After a short standoff with police, a SWAT sniper fired more than once, killing Michael Marquez, 31, in an open field near an apartment building, according to police.

Marquez, a convicted rapist, was a member of the notorious MS-13 gang, known for its violence, Police Chief Ray Schultz said.

About 10 to 15 family members gathered at the scene of the shooting near Central and 60th SW, crying and hugging each other.

Bill Marquez, the suspect’s brother, told a Journal photographer that just because someone is criminal does not mean they “should be treated like an animal.”

The incident began around 10:40 a.m. Tuesday, when detectives working a Crime Stoppers tip regarding a man suspected in three armed robberies began watching Marquez, Schultz said.

Schultz said robbery detectives had gathered intelligence on Marquez and that confidential informants had confirmed his identity and whereabouts.

Detectives were watching Marquez at the apartment, just north of Central, when they spotted a woman who Schultz said was a known acquaintance of Marquez and pulled her over. When the woman was being pulled over, other detectives spotted Marquez walking out of the apartment on 60th Street.

Marquez had spotted police, seemed “agitated” and began making comments to them about not going back to jail and “going out with a bang,” Schultz said.

Marquez was holding a bag and refused to put it down, he said.

A crisis negotiation team was called in, but Marquez continued to disobey police commands, the chief said.

Negotiators tried to reason with Marquez for about 15 minutes. In the meantime, the department’s SWAT team had arrived on scene.

“He was basically going to go out with a bang or worse,” Schultz said.

Police suspected Marquez had a long gun or rifle in his bag because of its shape and the way he held it, Schultz said. Schultz said Marquez had his hand in the bag and was cradling it.

Officers felt vulnerable because they were in an open field with nothing to use for cover. In addition, there were civilians outside in the surrounding area, Schultz said.
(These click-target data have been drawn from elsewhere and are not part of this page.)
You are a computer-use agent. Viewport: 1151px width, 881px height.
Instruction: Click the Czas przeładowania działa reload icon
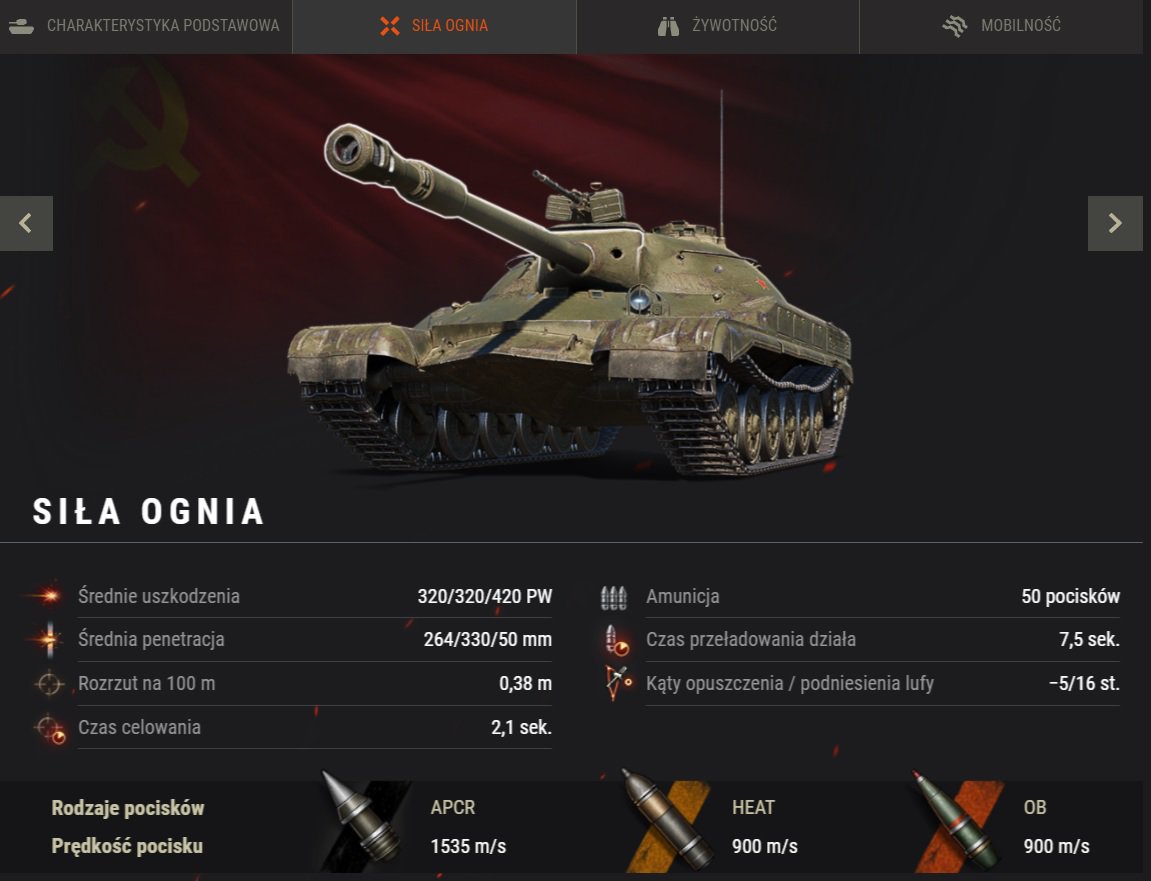click(616, 641)
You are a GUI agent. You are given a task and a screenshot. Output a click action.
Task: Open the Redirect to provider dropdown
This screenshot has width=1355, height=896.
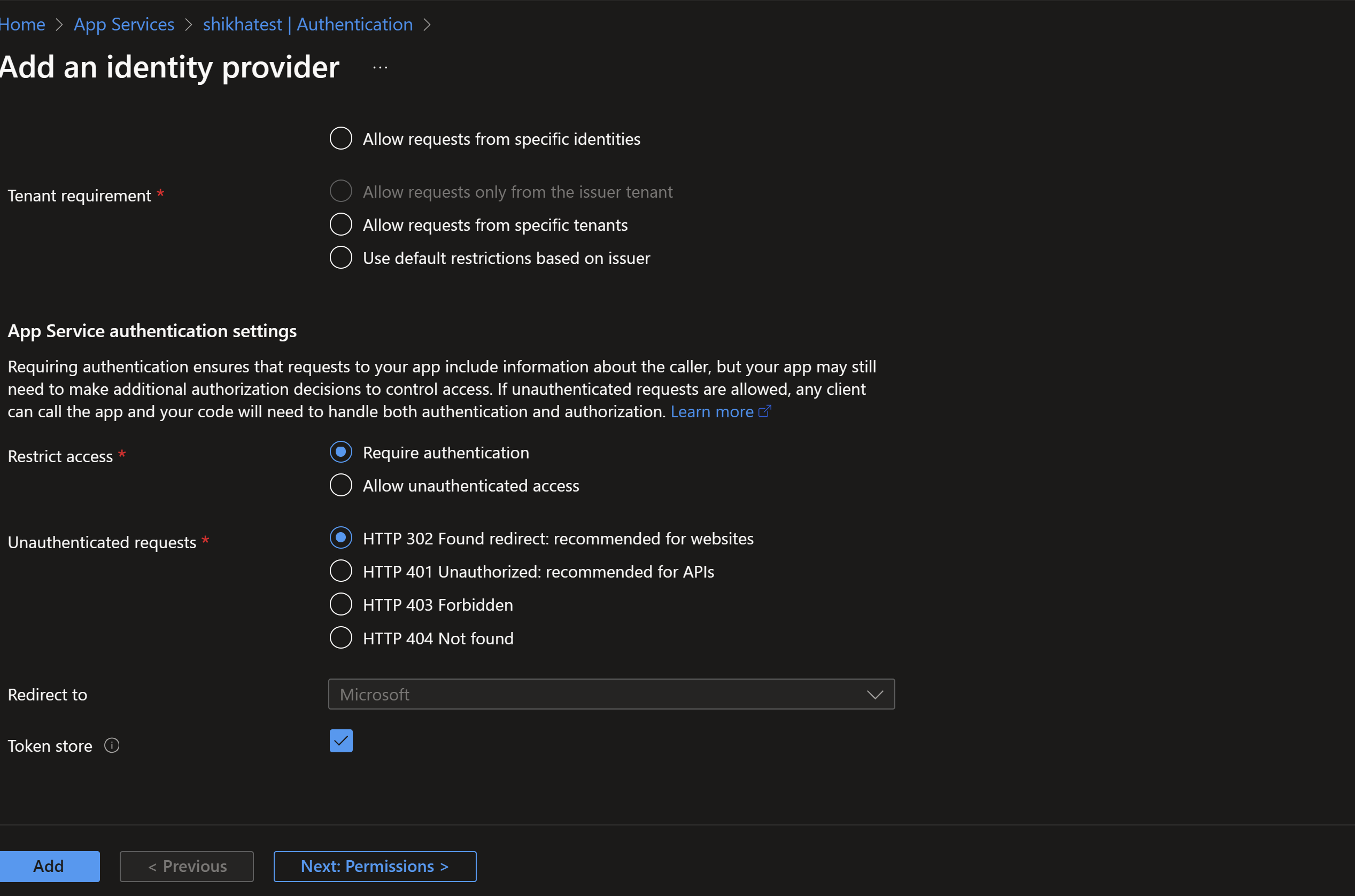tap(610, 694)
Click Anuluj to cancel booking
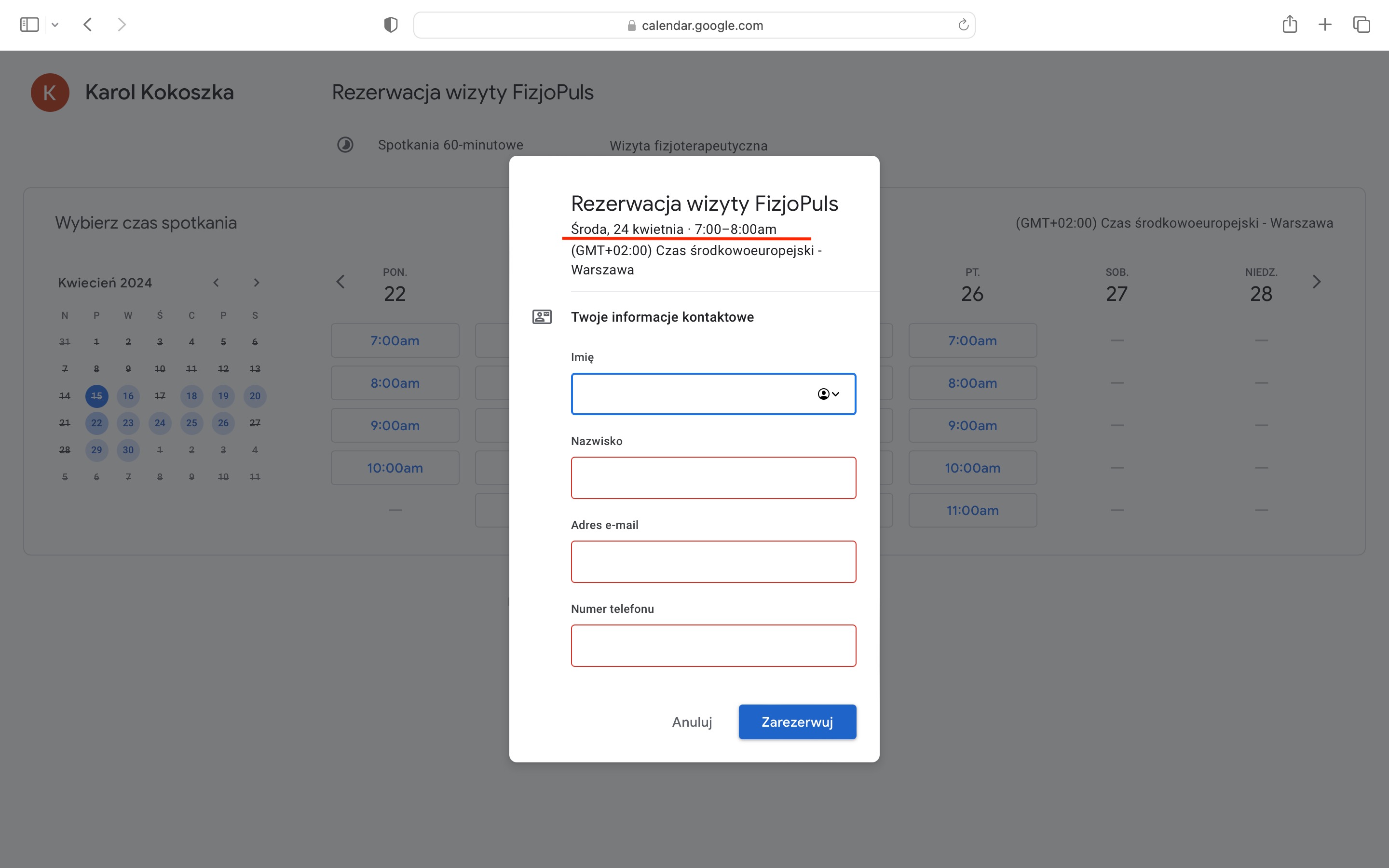Viewport: 1389px width, 868px height. click(x=692, y=721)
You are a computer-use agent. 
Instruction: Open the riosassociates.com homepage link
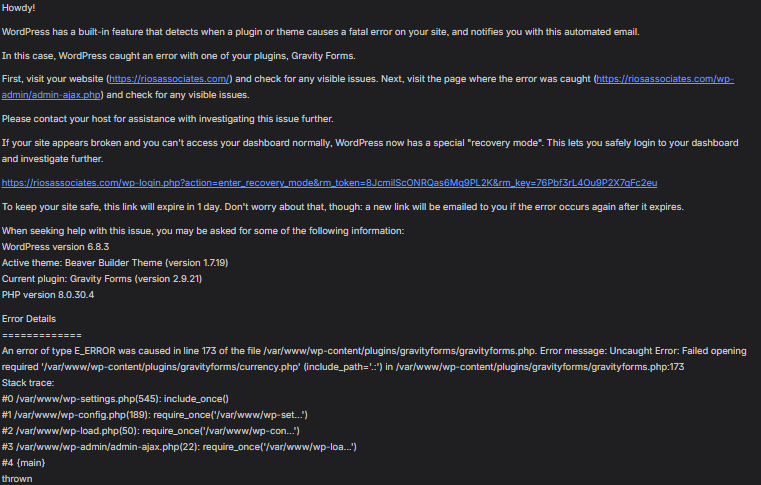[169, 79]
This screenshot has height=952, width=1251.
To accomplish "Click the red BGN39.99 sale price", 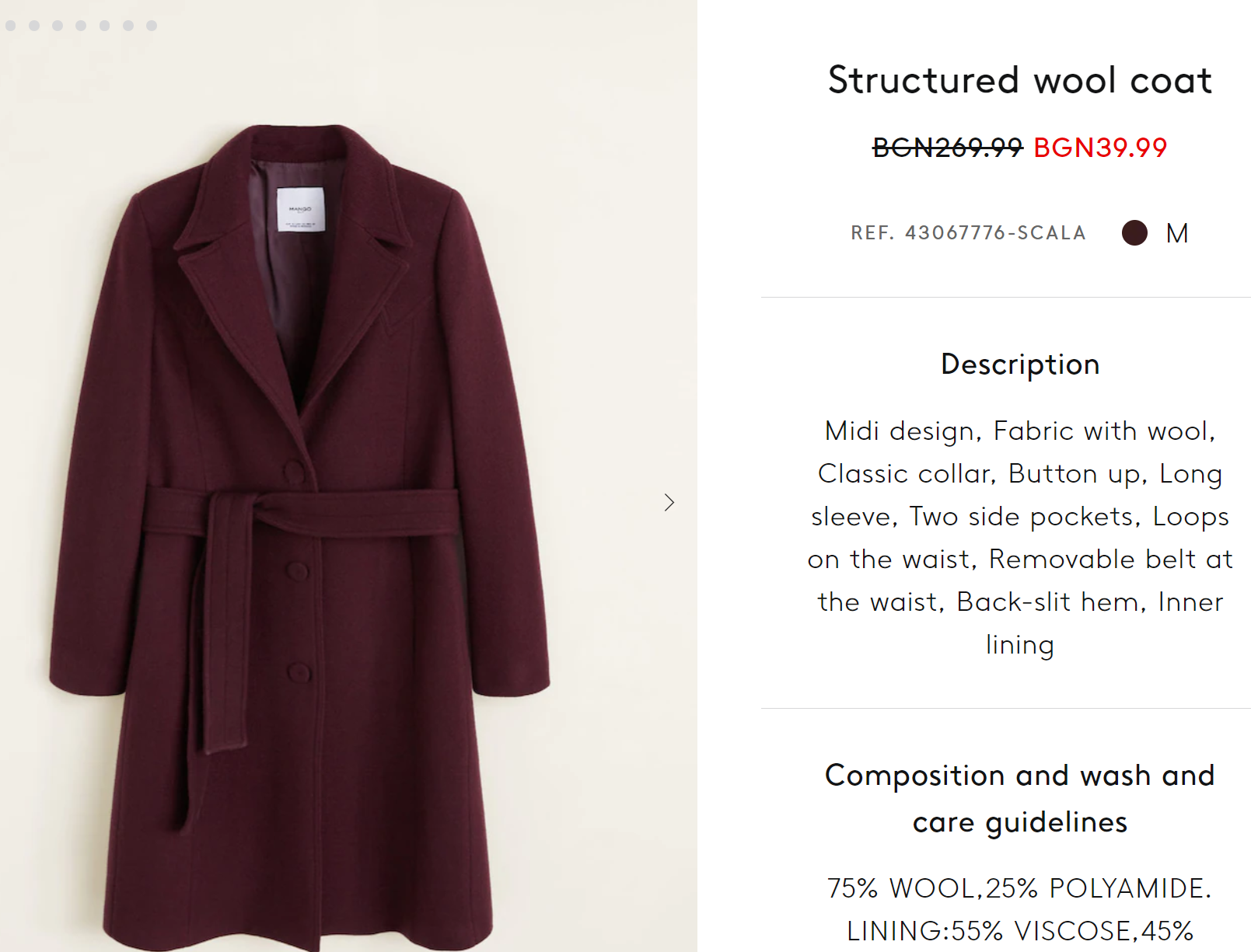I will click(1099, 148).
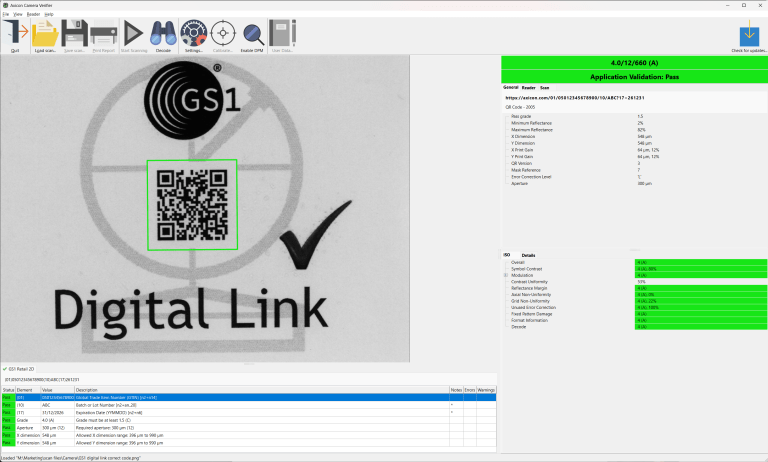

Officers heard Marquez cycle the weapon. Schultz said AK-47s make a very distinct sound when cycled.

That’s when a SWAT sniper fired his rifle at Marquez at least twice, although police still are not sure how many shots were fired.

Marquez died at the scene.

Online court records show Marquez had an extensive criminal history.

In 1999, he pleaded guilty to rape and false imprisonment and was sentenced to four years, with credit for time served. Three years later, he was charged for failing to register as a sex offender, although that charge was dropped.

Marquez also pleaded guilty to possessing a firearm in 2004. Court records show he violated his probation on several occasions.

Marquez got himself in trouble again in July 2006, when he was arrested for possession of drugs, and in 2008 for aggravated fleeing of police and car theft. Those cases were combined, and Marquez eventually pleaded guilty to all counts. He was sentenced to three years in prison, court records show.

Most recently, Marquez had been featured on Crime Stoppers for his suspected role in the armed robberies of two businesses and one person. One was on July 28 at a hotel, police said.

In the confrontation with police Tuesday, Marquez made comments about not going back to prison. Schultz said that the safety of officers and the public was jeopardized.

“Obviously no officer wants to find themselves in a situation where they have to use force,” Schultz said.

“Unfortunately, he dictated the series of actions,” he said.

Albuquerque police have been heavily scrutinized since a spike in officer shootings began last year.

There have been 20 APD shootings since January 2010, 14 of them fatal.

The department has faced citizen protests and could be investigated by the U.S. Department of Justice for possible civil rights violations. The Department of Justice is reviewing information to determine whether it will start an investigation.

A review ordered by Mayor Richard Berry last year recommended changes in training and procedures, most of which have been adopted by the department.

Schultz and other department leaders have maintained that officers have resorted to lethal force in situations where there were no other options, and that police increasingly encounter violent people.